In the video, Rahul is seen informally interacting with Vedant, his brother and a group of other students about the difficulties they faced during the process. The clip shows Rahul asking the students about the fees charged for re-evaluation and how the entire process works.

“This is what we are seeing not only in NEET but also in CBSE and across the education sector — education has been financialised. The second issue is over-centralisation. You have taken the entire system and concentrated it in one place. So when something goes wrong, it becomes a critical failure of the whole system.”

Also read | How CBSE’s OSM upgrade turned nightmarish for students | Blurred scans and mix-ups

“On the other hand, in a decentralised system, even if one node fails or another encounters problems, the system can still function. So there is now a structural problem in the Indian education system,” Rahul says in the video while speaking with the students.

This is the second video clip that he has shared from the interaction.
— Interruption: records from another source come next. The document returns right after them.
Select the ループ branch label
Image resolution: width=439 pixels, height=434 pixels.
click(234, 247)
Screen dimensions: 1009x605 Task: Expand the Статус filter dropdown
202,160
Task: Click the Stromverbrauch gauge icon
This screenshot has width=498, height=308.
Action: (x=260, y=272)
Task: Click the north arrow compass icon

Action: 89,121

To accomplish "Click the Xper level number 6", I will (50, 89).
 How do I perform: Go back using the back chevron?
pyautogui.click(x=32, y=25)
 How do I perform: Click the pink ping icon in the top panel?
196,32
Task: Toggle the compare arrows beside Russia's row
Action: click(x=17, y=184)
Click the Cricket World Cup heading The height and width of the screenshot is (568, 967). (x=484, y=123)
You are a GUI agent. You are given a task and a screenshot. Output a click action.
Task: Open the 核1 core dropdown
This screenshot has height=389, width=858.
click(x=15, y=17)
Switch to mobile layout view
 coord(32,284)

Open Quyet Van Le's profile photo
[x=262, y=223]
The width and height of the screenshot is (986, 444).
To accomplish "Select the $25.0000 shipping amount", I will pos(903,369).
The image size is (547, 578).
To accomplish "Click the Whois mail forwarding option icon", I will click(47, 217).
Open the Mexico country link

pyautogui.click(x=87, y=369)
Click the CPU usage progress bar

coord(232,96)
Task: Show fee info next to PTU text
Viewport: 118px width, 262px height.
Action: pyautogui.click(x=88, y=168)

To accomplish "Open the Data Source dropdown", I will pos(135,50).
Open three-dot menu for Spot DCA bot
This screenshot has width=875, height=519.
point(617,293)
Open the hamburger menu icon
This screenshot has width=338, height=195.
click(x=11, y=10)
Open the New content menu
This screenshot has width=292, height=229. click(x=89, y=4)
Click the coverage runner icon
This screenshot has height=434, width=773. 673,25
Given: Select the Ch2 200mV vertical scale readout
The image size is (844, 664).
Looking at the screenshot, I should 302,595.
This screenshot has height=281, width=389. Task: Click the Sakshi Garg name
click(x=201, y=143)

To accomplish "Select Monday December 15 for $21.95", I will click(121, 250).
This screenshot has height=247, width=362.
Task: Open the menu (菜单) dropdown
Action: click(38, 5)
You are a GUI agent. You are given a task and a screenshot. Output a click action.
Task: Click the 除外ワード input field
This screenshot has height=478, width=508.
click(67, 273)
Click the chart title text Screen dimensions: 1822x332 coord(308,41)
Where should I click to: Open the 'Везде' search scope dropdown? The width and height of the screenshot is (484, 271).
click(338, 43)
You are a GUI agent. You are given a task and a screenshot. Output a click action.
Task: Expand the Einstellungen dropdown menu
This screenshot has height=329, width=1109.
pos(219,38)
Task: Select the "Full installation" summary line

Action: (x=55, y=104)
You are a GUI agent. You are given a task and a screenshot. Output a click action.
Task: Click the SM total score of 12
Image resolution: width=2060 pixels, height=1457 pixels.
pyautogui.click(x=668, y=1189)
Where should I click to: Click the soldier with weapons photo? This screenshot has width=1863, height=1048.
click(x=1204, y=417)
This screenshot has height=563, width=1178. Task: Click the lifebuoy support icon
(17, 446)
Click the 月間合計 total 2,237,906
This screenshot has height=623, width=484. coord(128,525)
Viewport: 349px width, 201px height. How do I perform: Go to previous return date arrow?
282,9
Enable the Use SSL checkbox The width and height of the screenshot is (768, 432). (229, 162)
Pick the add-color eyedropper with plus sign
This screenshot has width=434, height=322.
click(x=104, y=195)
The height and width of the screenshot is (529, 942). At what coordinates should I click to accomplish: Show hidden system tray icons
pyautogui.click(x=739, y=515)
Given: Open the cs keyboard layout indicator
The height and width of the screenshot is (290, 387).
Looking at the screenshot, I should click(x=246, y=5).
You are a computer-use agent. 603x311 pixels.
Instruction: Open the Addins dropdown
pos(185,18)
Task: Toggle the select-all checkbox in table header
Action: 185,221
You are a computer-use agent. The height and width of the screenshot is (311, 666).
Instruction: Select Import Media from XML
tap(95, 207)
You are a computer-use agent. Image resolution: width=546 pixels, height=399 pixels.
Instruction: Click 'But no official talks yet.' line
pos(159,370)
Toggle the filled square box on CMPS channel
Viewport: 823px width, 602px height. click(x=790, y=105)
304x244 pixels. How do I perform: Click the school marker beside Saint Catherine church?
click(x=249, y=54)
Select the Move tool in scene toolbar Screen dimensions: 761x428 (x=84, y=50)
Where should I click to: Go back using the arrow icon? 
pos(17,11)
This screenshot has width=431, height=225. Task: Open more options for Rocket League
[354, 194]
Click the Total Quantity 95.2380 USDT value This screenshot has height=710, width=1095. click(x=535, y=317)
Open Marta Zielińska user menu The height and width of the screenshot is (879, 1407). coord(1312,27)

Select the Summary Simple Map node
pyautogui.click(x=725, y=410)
On Sunday, Rahul had also targeted the Centre over the CBSE OSM controversy. Sharing the first clip from his interaction with the students, he described them as brave young Indians who posed simple questions to the Modi government but received “insults instead of answers”.

Stating that the students deserved a bright future, Rahul had said, “We will make sure they get it.”

CBSE responds to complaints

Several CBSE Class 12 students had reported cases of answer-sheet mix-ups after accessing scanned copies uploaded on the portal and discovering that the sheets did not belong to them.

The CBSE subsequently contacted the students concerned and provided them with the correct answer sheets. The Board said it was treating on a “top priority” basis cases involving alleged answer-sheet mismatches and other issues raised by students during the revaluation process.

According to government sources, experts from IIT Madras, IIT Kanpur and the Digital Infrastructure Corporation of India (DICI) are reviewing the system and working to strengthen the portal as well as its payment gateway integration.